>>>
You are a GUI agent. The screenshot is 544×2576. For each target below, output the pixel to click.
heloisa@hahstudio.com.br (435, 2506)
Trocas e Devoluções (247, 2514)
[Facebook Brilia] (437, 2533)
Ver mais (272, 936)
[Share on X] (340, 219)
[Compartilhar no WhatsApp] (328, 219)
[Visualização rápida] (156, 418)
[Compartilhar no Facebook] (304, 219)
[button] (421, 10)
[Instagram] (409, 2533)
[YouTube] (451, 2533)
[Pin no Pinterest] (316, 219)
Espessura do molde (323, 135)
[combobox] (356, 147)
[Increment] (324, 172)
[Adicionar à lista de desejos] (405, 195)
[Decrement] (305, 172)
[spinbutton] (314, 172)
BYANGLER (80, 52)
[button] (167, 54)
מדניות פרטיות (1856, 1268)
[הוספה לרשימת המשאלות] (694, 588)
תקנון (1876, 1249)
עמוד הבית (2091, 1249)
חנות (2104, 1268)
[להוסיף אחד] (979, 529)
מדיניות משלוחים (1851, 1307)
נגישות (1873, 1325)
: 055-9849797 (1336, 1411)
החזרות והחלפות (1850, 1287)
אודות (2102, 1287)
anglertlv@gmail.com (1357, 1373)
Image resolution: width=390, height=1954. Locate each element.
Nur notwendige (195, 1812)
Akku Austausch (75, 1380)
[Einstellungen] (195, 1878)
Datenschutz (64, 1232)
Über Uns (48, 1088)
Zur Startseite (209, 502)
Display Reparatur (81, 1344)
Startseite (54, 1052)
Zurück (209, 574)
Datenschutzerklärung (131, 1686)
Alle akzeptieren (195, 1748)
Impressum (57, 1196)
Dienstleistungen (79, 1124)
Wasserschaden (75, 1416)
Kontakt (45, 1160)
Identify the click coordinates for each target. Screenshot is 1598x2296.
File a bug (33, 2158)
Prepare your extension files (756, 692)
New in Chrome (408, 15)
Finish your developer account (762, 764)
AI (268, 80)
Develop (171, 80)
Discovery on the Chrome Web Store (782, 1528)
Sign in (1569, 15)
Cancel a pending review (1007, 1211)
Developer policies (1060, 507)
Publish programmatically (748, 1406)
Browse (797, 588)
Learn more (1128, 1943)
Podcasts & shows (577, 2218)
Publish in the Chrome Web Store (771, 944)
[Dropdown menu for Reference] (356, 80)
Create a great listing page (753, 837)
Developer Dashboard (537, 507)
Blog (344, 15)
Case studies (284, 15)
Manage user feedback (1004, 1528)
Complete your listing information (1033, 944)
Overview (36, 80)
<<<
The expected output is the run of lines from the one holding "Manage user feedback (1004, 1528)" to the last line of the entries above, each reproduced character for character.

* ANSWER SECTION *
Manage user feedback (1004, 1528)
Complete your listing information (1033, 944)
Overview (36, 80)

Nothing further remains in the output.